Dataset entries
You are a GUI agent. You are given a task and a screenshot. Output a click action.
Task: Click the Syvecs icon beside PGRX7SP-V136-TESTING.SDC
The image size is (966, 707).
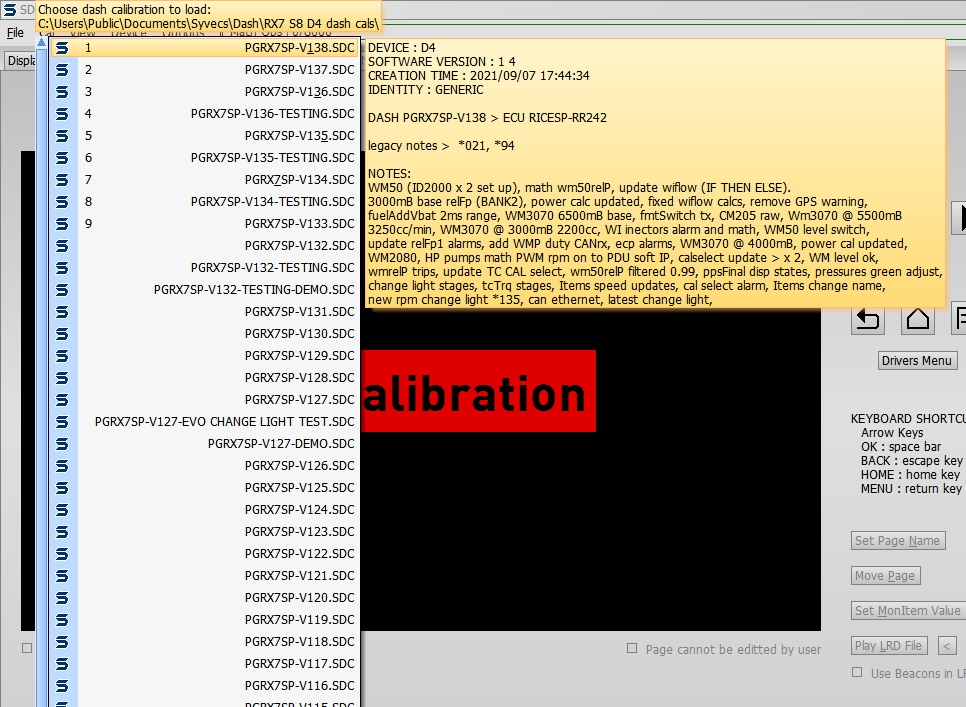[x=62, y=114]
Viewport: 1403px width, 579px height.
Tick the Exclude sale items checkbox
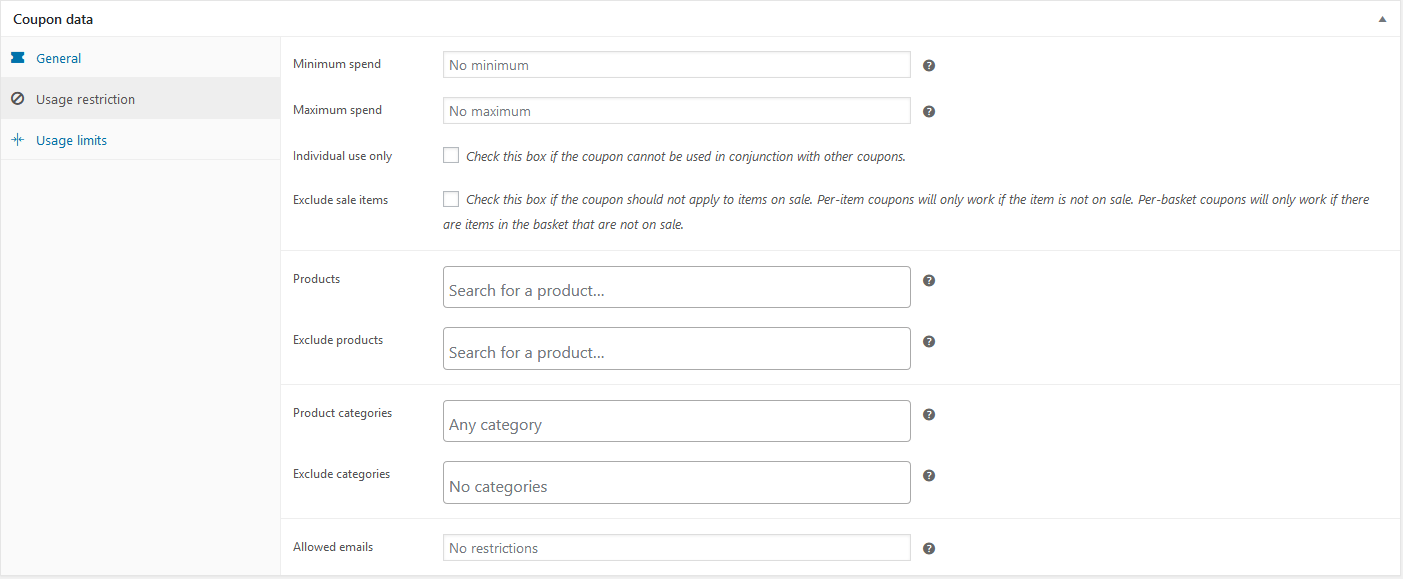451,199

▶ _Work request_
None of the images should be copied, but every entry must be given again exactly.

▶ _Response box_
You are a GUI agent. You are given a task and a screenshot. Output a click action.
Task: Click the Syvecs icon beside PGRX7SP-V136-TESTING.SDC
The image size is (966, 707).
[x=62, y=114]
Viewport: 1403px width, 579px height.
Tick the Exclude sale items checkbox
451,199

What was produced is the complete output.